L'article 48 de la loi du 10 septembre 2018 pour une immigration maîtrisée, un droit d'asile effectif et une intégration réussie46(*) a précisé et enrichi le contenu du contrat d'intégration républicaine (CIR), notamment :

- en indiquant que la formation en langue française dispensée dans le cadre du CIR est suffisante pour permettre à l'étranger primo-arrivant d'occuper un emploi et de s'intégrer dans la société française, et que cette formation peut donner lieu à une certification standardisée permettant d'évaluer le niveau de langue de l'étranger. On peut y rattacher le doublement du volume des formations linguistiques proposées et le choix de dédier un module spécifique, d'une durée de 600 heures, aux stagiaires non lecteurs, non-scripteurs, décidé par le comité interministériel à l'intégration du 5 juin 2018 ;

en ajoutant au contenu du CIR un conseil en orientation professionnelle et un accompagnement destiné à favoriser l'insertion professionnelle de l'étranger.

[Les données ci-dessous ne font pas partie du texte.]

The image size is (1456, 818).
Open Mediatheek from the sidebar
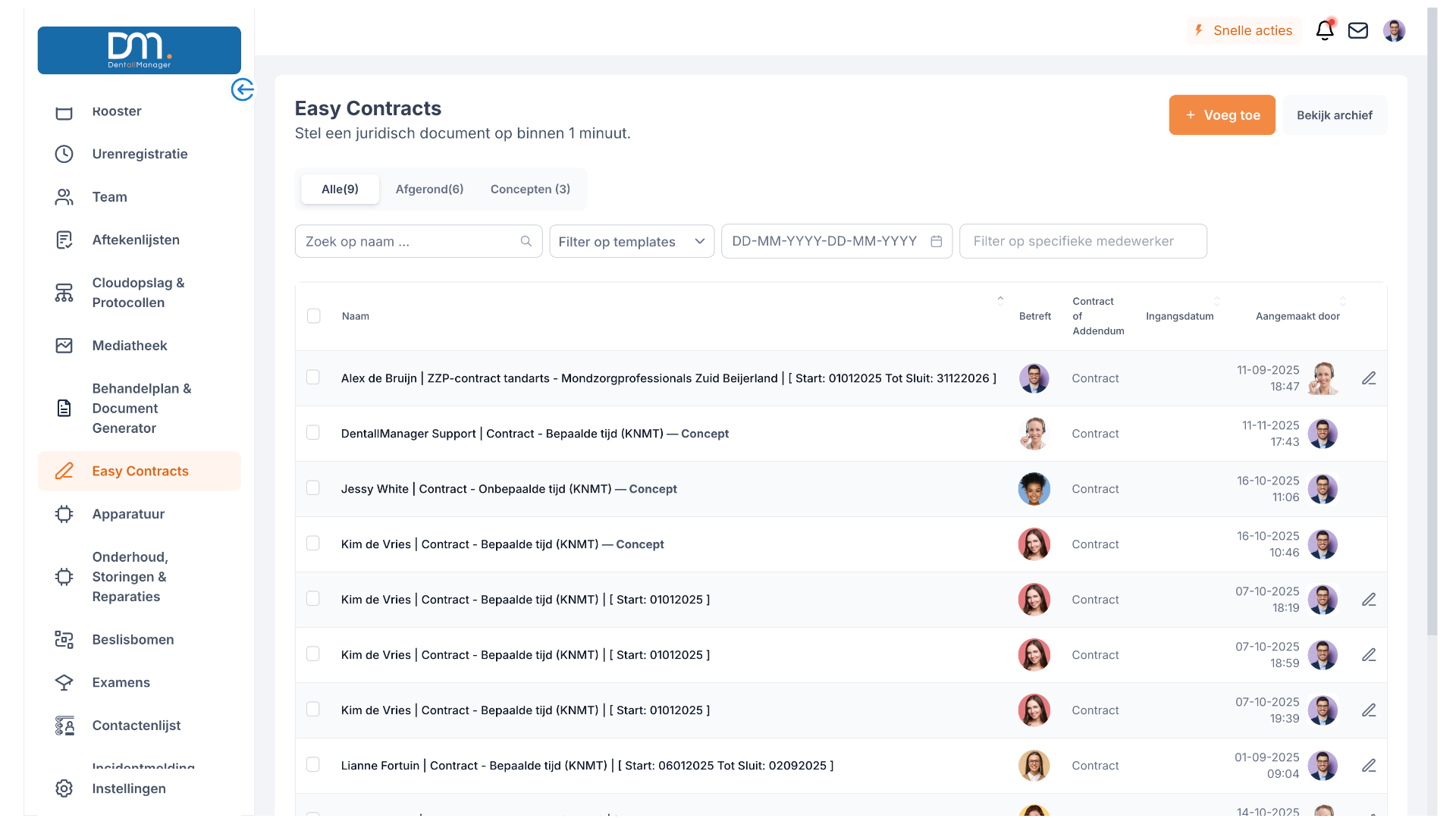[x=129, y=345]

Un entretien de fin de CIR est destiné à faire à la fois le bilan des formations suivies lors de celui-ci et le bilan de la situation du signataire vis-à-vis de l'emploi afin de l'orienter, selon sa situation, vers l'acteur pertinent au sein du service public de l'emploi (selon les cas, Pôle Emploi, missions locales, Cap Emploi, APEC), et de faciliter la prise d'un rendez-vous avec ce service, auprès duquel le primo-arrivant bénéficiera d'un entretien approfondi.

Puis, le comité interministériel à l'immigration et à l'intégration (C3I) du 6 novembre 2019 a renforcé le volet emploi de cette politique, alors qu'une expérimentation de formation linguistique à visée professionnelle est mise en oeuvre depuis septembre 2022 en collaboration avec les régions.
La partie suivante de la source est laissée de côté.